> SUPPLIED ENTRIES:
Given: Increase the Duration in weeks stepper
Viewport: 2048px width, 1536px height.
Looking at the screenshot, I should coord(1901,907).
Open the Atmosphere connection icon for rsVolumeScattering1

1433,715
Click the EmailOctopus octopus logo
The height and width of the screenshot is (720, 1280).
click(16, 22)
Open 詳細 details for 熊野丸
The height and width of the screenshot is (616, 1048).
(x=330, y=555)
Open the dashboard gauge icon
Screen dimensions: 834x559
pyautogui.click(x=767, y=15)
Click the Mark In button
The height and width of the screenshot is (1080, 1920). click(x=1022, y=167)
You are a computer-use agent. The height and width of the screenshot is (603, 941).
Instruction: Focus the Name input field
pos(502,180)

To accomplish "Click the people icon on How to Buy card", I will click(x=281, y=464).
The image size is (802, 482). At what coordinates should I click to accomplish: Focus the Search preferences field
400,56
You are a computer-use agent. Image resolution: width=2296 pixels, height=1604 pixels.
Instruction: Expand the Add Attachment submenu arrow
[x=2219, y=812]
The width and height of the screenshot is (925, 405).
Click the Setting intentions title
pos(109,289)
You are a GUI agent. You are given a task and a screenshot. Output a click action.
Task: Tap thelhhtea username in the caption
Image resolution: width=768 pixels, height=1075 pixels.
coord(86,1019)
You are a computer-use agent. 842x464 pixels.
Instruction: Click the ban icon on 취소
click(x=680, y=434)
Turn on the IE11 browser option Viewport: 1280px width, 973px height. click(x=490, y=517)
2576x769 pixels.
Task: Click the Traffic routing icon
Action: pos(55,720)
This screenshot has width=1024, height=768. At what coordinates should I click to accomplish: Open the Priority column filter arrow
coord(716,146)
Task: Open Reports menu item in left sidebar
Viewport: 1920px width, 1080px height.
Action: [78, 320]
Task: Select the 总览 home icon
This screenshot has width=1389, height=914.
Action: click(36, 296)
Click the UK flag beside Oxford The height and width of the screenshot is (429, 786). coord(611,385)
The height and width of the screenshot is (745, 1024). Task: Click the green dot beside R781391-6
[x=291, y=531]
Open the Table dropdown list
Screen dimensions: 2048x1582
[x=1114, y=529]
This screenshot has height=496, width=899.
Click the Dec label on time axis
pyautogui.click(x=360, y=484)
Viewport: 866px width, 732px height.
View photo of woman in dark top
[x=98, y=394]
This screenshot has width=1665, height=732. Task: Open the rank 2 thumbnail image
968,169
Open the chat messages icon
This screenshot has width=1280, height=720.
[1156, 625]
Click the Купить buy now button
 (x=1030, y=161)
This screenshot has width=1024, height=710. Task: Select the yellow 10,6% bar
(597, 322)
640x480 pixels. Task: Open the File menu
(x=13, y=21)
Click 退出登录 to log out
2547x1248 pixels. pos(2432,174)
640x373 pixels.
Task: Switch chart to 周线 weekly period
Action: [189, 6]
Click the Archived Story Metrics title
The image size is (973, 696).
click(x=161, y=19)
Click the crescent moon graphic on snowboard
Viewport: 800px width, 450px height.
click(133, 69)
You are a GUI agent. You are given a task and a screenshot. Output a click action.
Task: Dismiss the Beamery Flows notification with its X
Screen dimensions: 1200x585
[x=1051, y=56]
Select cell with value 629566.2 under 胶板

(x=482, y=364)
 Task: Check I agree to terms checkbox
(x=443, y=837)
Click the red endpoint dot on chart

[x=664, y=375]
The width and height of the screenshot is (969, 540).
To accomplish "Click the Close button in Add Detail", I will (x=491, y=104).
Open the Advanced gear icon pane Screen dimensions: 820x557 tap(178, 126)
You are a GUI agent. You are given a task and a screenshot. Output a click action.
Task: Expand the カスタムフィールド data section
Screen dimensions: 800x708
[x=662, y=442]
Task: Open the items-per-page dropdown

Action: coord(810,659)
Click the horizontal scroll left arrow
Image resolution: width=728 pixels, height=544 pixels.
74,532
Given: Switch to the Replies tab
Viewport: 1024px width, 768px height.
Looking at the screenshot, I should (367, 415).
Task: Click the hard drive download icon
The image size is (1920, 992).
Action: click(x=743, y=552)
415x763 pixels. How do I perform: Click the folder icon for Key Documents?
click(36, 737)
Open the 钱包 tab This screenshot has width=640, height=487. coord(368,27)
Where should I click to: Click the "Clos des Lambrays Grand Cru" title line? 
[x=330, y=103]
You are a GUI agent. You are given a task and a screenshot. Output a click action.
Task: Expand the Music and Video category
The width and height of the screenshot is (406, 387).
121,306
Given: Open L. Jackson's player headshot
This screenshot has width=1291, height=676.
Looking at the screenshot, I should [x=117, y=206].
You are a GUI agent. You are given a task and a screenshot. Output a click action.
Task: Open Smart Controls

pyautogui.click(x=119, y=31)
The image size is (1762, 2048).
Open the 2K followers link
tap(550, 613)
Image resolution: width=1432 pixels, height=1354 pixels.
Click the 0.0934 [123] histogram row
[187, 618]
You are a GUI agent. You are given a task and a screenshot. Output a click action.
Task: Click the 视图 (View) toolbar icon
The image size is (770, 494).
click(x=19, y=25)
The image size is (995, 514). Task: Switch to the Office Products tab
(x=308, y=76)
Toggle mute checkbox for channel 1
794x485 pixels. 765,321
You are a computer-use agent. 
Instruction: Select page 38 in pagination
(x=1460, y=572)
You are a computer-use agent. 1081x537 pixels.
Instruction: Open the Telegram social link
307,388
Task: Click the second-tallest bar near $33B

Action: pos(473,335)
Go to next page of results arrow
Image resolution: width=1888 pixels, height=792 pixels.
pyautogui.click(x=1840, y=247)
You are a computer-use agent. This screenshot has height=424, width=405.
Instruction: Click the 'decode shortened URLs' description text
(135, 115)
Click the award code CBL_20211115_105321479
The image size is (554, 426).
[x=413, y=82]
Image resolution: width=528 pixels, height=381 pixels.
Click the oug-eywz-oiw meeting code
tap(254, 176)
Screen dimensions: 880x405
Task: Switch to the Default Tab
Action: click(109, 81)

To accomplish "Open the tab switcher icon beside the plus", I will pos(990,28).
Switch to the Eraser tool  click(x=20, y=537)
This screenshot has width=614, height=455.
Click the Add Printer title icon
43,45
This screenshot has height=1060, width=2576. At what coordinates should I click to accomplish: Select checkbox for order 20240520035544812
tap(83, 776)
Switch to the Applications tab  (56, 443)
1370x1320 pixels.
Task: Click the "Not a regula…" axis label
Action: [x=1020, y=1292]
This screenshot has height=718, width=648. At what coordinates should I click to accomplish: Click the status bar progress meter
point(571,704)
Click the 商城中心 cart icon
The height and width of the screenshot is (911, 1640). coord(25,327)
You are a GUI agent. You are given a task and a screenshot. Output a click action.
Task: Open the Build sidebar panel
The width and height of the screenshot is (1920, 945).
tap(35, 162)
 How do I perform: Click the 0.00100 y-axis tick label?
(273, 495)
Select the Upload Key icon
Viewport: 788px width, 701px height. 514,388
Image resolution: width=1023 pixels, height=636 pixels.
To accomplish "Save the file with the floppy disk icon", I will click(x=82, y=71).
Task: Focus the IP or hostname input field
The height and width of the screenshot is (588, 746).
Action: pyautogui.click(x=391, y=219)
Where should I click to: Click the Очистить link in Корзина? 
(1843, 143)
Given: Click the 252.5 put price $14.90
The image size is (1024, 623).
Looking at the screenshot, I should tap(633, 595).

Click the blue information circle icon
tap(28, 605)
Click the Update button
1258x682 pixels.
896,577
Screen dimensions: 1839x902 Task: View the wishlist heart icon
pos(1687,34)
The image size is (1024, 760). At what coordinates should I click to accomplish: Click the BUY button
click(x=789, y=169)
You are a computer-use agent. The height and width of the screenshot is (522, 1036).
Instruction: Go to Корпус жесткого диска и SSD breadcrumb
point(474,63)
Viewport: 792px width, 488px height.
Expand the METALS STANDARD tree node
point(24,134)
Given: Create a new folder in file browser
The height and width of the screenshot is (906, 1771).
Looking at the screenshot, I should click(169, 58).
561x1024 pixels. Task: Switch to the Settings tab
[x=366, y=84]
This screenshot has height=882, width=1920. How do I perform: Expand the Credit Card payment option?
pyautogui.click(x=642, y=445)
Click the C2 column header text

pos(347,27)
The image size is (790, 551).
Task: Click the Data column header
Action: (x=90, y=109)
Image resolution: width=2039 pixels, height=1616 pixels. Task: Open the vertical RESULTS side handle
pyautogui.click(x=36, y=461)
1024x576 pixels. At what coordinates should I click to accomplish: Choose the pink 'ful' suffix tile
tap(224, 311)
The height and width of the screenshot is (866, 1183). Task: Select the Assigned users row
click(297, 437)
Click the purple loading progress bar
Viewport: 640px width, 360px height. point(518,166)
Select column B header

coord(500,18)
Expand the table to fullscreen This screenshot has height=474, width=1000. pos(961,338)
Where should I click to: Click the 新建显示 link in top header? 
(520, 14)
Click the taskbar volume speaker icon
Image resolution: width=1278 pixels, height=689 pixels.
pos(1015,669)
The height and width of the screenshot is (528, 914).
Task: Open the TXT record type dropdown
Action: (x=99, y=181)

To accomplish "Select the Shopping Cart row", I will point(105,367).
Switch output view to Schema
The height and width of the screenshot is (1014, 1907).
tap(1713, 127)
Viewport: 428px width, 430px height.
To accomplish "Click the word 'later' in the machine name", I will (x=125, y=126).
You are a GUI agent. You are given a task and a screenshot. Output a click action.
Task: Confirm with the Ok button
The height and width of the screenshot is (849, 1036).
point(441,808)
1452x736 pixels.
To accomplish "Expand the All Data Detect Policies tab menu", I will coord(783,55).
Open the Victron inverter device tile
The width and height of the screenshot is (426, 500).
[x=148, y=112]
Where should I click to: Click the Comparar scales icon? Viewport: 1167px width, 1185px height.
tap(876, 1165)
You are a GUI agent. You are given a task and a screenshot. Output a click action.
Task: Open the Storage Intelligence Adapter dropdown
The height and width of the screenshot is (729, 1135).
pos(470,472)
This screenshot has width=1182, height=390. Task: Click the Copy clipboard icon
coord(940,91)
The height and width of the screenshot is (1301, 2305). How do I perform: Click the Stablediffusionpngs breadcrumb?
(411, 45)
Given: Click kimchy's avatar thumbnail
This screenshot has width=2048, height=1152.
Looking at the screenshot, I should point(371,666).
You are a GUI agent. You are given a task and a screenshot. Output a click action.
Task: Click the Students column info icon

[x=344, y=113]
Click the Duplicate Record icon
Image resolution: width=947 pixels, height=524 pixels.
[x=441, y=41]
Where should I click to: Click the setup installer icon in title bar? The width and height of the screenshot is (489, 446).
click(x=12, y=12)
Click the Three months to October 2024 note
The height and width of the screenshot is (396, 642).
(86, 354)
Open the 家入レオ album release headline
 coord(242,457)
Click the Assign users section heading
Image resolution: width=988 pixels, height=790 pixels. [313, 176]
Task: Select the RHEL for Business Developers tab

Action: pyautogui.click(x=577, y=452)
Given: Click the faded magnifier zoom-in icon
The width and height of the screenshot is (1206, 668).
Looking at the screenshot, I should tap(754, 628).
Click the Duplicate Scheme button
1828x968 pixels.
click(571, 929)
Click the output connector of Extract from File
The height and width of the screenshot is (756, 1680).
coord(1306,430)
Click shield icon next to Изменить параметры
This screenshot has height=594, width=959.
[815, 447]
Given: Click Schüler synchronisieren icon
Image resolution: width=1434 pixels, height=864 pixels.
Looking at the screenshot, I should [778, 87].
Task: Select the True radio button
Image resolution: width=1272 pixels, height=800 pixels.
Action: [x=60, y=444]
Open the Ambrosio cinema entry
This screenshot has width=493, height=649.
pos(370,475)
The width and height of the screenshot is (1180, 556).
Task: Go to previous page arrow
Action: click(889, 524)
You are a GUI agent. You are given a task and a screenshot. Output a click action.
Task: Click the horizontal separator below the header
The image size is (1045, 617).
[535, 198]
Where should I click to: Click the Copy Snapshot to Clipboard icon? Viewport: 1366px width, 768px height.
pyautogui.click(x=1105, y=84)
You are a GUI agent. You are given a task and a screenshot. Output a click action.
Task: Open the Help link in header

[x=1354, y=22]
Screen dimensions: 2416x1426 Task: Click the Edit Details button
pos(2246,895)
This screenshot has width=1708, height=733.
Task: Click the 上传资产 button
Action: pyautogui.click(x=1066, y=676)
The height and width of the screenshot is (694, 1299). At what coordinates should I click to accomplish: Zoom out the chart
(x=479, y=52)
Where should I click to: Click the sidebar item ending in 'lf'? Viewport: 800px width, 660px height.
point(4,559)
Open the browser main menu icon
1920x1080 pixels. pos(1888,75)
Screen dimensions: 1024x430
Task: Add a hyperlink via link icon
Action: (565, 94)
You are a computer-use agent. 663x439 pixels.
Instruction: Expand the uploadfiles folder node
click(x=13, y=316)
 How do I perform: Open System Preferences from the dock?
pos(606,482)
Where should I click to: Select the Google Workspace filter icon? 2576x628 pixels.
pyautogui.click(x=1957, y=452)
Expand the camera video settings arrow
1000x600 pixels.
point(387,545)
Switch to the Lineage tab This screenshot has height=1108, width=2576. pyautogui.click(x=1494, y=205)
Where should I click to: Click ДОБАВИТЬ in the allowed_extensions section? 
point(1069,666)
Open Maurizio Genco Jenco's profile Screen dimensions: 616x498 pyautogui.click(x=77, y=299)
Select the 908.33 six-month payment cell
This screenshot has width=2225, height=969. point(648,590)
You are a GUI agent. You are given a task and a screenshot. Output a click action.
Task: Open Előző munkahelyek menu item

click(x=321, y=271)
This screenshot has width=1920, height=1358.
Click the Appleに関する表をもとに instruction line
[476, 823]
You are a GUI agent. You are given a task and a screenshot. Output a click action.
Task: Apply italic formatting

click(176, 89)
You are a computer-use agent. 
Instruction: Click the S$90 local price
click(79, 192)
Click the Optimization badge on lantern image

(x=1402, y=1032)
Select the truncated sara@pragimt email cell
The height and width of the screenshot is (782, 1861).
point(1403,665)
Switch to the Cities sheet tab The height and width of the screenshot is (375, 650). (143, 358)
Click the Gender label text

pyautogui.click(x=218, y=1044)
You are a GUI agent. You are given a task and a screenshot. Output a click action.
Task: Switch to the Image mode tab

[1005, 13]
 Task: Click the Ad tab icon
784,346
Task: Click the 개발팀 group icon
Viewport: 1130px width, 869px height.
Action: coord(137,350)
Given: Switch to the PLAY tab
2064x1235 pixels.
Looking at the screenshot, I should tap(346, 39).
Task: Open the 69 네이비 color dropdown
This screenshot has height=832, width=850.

> PROBLEM TO WORK ON:
Swap "folder" for "directory" in the data, starting at the line that contains "Where should I click to: Click the sidebar" and stopping after the line that contains "point(387,545)". Give back only those lines, with everything else unchanged.

> EXERCISE SOLUTION:
Where should I click to: Click the sidebar item ending in 'lf'? Viewport: 800px width, 660px height.
point(4,559)
Open the browser main menu icon
1920x1080 pixels. pos(1888,75)
Screen dimensions: 1024x430
Task: Add a hyperlink via link icon
Action: (565, 94)
You are a computer-use agent. 663x439 pixels.
Instruction: Expand the uploadfiles directory node
click(x=13, y=316)
 How do I perform: Open System Preferences from the dock?
pos(606,482)
Where should I click to: Select the Google Workspace filter icon? 2576x628 pixels.
pyautogui.click(x=1957, y=452)
Expand the camera video settings arrow
1000x600 pixels.
point(387,545)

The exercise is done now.